[Word and element location records]
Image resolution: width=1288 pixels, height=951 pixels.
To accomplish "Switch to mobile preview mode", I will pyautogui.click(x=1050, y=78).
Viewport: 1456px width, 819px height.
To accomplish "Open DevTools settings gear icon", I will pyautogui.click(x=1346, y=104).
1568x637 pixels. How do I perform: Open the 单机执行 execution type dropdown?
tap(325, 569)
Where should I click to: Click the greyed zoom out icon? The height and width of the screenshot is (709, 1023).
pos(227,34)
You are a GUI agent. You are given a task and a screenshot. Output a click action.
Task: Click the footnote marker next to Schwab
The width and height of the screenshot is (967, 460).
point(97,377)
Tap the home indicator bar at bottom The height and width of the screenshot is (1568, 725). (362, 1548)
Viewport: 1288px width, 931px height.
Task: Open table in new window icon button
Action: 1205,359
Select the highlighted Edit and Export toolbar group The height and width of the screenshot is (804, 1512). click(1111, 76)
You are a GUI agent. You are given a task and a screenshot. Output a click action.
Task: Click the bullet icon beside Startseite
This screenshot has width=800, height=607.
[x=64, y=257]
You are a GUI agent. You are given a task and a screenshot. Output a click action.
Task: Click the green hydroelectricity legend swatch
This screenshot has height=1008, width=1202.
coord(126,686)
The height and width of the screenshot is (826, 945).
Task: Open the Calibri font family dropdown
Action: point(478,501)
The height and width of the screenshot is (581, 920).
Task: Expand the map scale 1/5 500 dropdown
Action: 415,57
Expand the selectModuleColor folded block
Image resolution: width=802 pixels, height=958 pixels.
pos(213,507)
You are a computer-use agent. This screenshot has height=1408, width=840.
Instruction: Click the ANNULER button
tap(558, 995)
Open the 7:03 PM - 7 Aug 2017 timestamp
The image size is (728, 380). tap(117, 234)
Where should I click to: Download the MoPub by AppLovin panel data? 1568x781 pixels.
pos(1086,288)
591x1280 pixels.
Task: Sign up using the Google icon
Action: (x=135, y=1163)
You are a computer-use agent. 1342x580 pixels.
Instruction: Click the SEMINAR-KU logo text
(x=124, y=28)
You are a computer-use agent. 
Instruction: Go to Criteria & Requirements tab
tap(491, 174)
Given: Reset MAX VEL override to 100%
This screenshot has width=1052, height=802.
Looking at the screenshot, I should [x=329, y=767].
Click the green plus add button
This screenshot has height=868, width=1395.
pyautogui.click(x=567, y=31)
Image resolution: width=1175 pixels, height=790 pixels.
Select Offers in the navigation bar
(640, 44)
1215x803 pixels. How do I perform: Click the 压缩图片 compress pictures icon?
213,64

### WORK REQUIRED
Retype all of the lines above with no changes at all.

### RESULT OF THE TASK
Image resolution: width=1288 pixels, height=951 pixels.
To accomplish "Switch to mobile preview mode", I will pyautogui.click(x=1050, y=78).
Viewport: 1456px width, 819px height.
To accomplish "Open DevTools settings gear icon", I will pyautogui.click(x=1346, y=104).
1568x637 pixels. How do I perform: Open the 单机执行 execution type dropdown?
tap(325, 569)
Where should I click to: Click the greyed zoom out icon? The height and width of the screenshot is (709, 1023).
pos(227,34)
You are a GUI agent. You are given a task and a screenshot. Output a click action.
Task: Click the footnote marker next to Schwab
The width and height of the screenshot is (967, 460).
point(97,377)
Tap the home indicator bar at bottom The height and width of the screenshot is (1568, 725). (362, 1548)
Viewport: 1288px width, 931px height.
Task: Open table in new window icon button
Action: 1205,359
Select the highlighted Edit and Export toolbar group The height and width of the screenshot is (804, 1512). click(1111, 76)
You are a GUI agent. You are given a task and a screenshot. Output a click action.
Task: Click the bullet icon beside Startseite
This screenshot has width=800, height=607.
[x=64, y=257]
You are a GUI agent. You are given a task and a screenshot. Output a click action.
Task: Click the green hydroelectricity legend swatch
This screenshot has height=1008, width=1202.
coord(126,686)
The height and width of the screenshot is (826, 945).
Task: Open the Calibri font family dropdown
Action: point(478,501)
The height and width of the screenshot is (581, 920).
Task: Expand the map scale 1/5 500 dropdown
Action: 415,57
Expand the selectModuleColor folded block
Image resolution: width=802 pixels, height=958 pixels.
pos(213,507)
You are a computer-use agent. This screenshot has height=1408, width=840.
Instruction: Click the ANNULER button
tap(558, 995)
Open the 7:03 PM - 7 Aug 2017 timestamp
The image size is (728, 380). tap(117, 234)
Where should I click to: Download the MoPub by AppLovin panel data? 1568x781 pixels.
pos(1086,288)
591x1280 pixels.
Task: Sign up using the Google icon
Action: (x=135, y=1163)
You are a computer-use agent. 1342x580 pixels.
Instruction: Click the SEMINAR-KU logo text
(x=124, y=28)
You are a computer-use agent. 
Instruction: Go to Criteria & Requirements tab
tap(491, 174)
Given: Reset MAX VEL override to 100%
This screenshot has width=1052, height=802.
Looking at the screenshot, I should [x=329, y=767].
Click the green plus add button
This screenshot has height=868, width=1395.
pyautogui.click(x=567, y=31)
Image resolution: width=1175 pixels, height=790 pixels.
Select Offers in the navigation bar
(640, 44)
1215x803 pixels. How do I perform: Click the 压缩图片 compress pictures icon?
213,64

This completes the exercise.